Historical Text Converter API

Summary

  • A cloud API that accepts any historical English text and returns a modernized version with phonetic transcription, glosses, and optional audio.
  • Core value: gives developers a plug‑and‑play tool for building reading aids, educational apps, or research tools.

Details

Key Value
Target Audience Developers, publishers, educators
Core Feature Text normalization, phonetic transcription, audio generation
Tech Stack Python (NLTK, spaCy), FastAPI, Docker, Google Cloud Speech‑to‑Text
Difficulty High
Monetization Revenue‑ready: $0.01 per 1,000 words, tiered pricing

Notes

  • The discussion highlights the lack of “a service that can rewrite old texts through the years.”
  • The API can power the Archaic Reader extension or the Immersion Platform.
  • HN’s interest in “history‑llms” shows a market for AI‑augmented historical text processing.

Dialect Explorer Web App

Summary

  • A web app that lets users compare modern and historical dialects side‑by‑side, with audio samples and a visual timeline of linguistic changes.
  • Core value: satisfies curiosity about how accents evolve and why “I can’t understand a thick Spanish” or “I struggle with Indian English.”

Details

Key Value
Target Audience Linguists, language enthusiasts, ESL teachers
Core Feature Interactive timeline, audio playback, word‑change visualizer
Tech Stack Vue.js, D3.js, Node.js, MongoDB
Difficulty Medium
Monetization Hobby (free, open source)

Notes

  • Comments like “I can’t understand 1400” and “I need to know how to pronounce the unusual symbols” point to a demand for a visual, auditory tool.
  • The app can incorporate user‑submitted dialect recordings, fostering community engagement.

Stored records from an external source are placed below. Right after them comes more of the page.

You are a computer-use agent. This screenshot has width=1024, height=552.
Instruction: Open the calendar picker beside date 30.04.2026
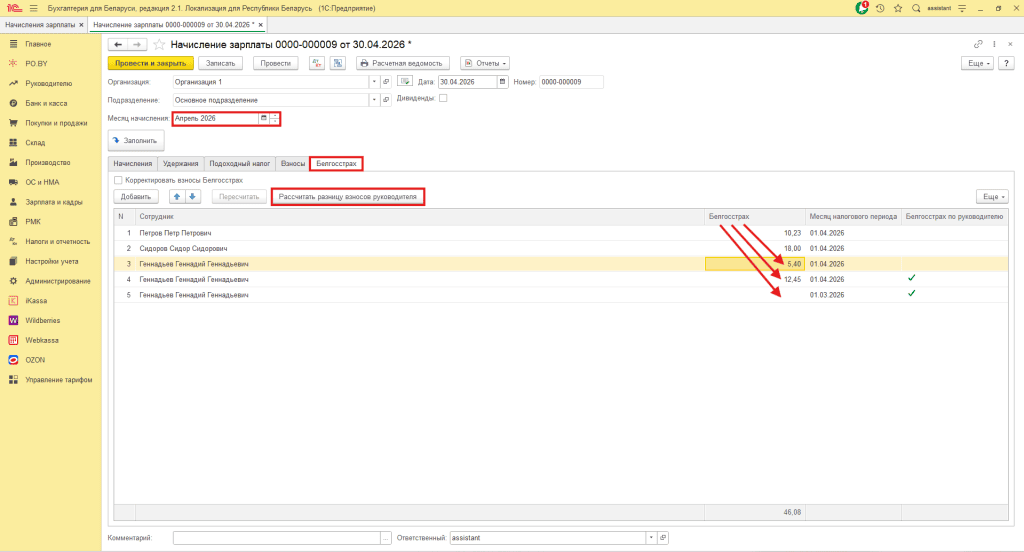pos(502,82)
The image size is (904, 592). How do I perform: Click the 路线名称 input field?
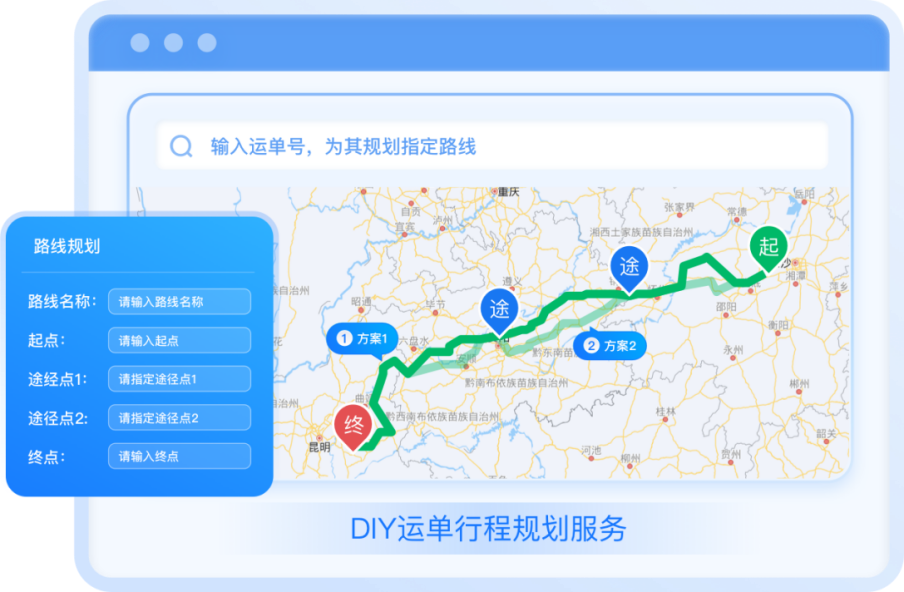[179, 301]
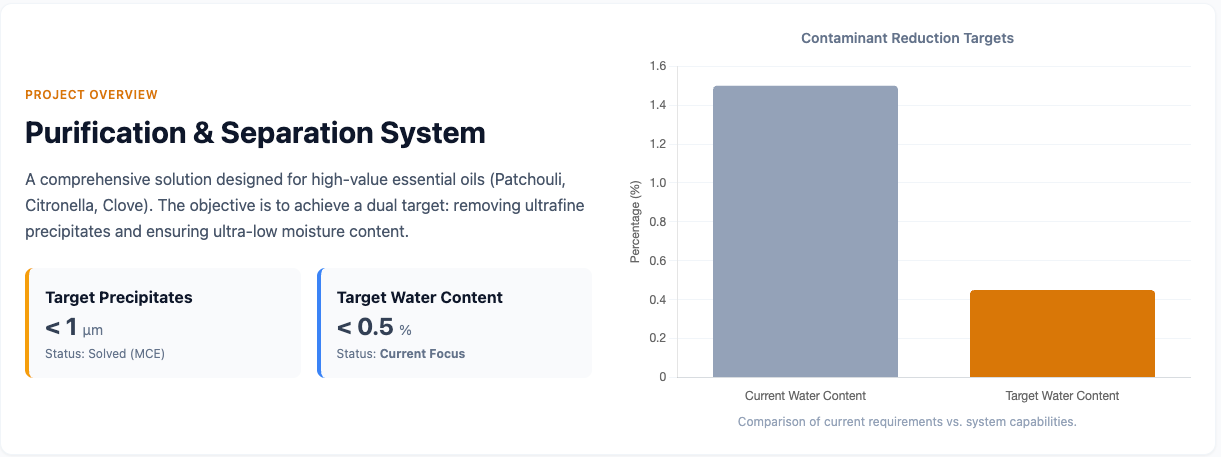Click the 1.6 y-axis tick label
Viewport: 1221px width, 457px height.
tap(657, 67)
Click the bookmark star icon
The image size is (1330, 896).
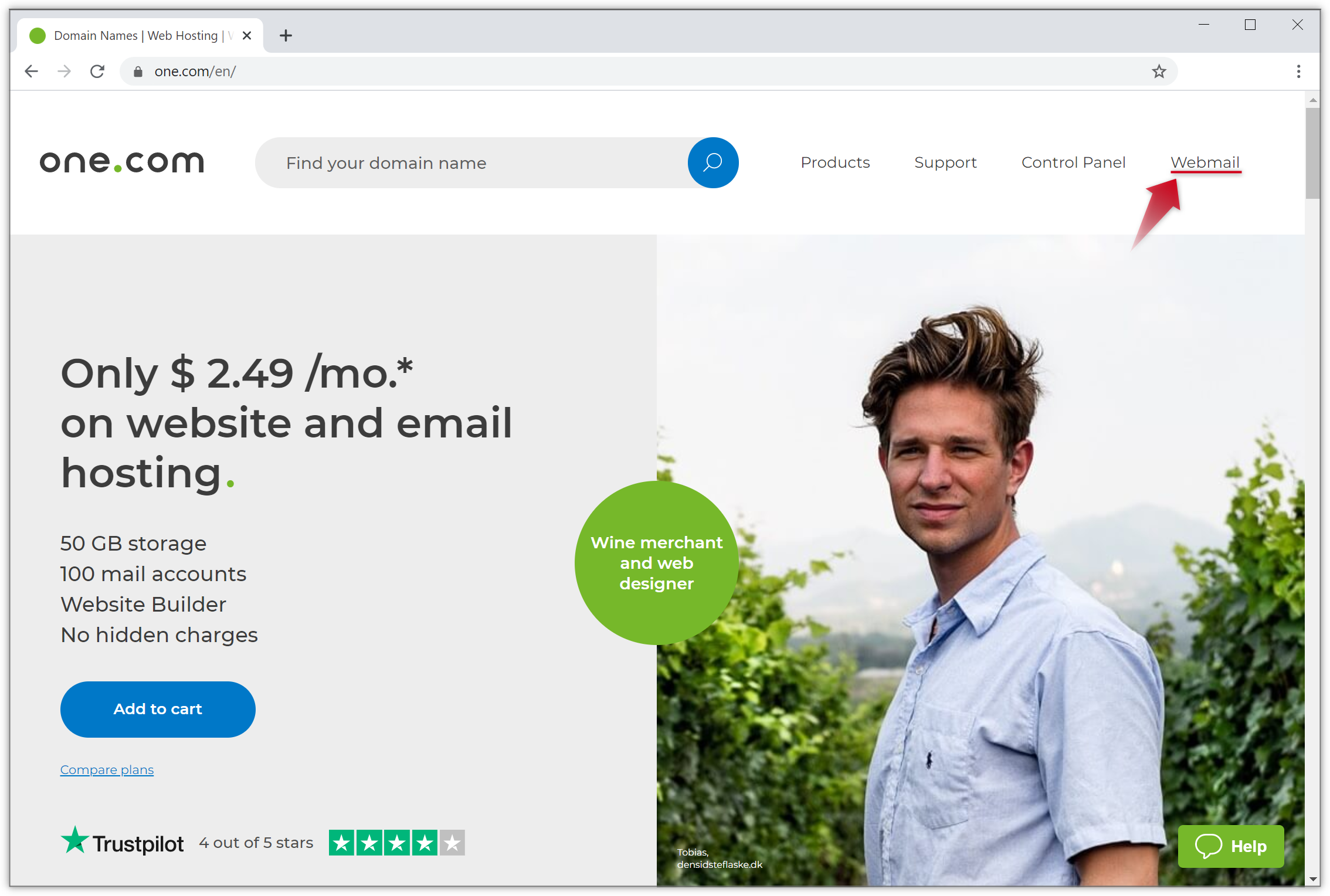tap(1159, 71)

Legal Document Translator SaaS

Summary

  • A SaaS tool that translates historical legal documents (e.g., Magna Carta, 17th‑century contracts) into modern English with annotations and searchable glossaries.
  • Core value: removes the “I can’t read the 1400 legal text” pain point for lawyers and historians.

Details

Key Value
Target Audience Law firms, legal scholars, archivists
Core Feature Document upload, OCR for old manuscripts, modern‑English output, annotation layer
Tech Stack Python (Tesseract OCR), Flask, PostgreSQL, ElasticSearch
Difficulty High
Monetization Revenue‑ready: $499/month per firm, enterprise licensing

Notes

  • HN users mention “I can’t read 1400” and “I need to understand old legal texts.”
  • The tool addresses the practical need for accurate, annotated translations in legal contexts.
  • Potential integration with the Historical Text Converter API for bulk processing.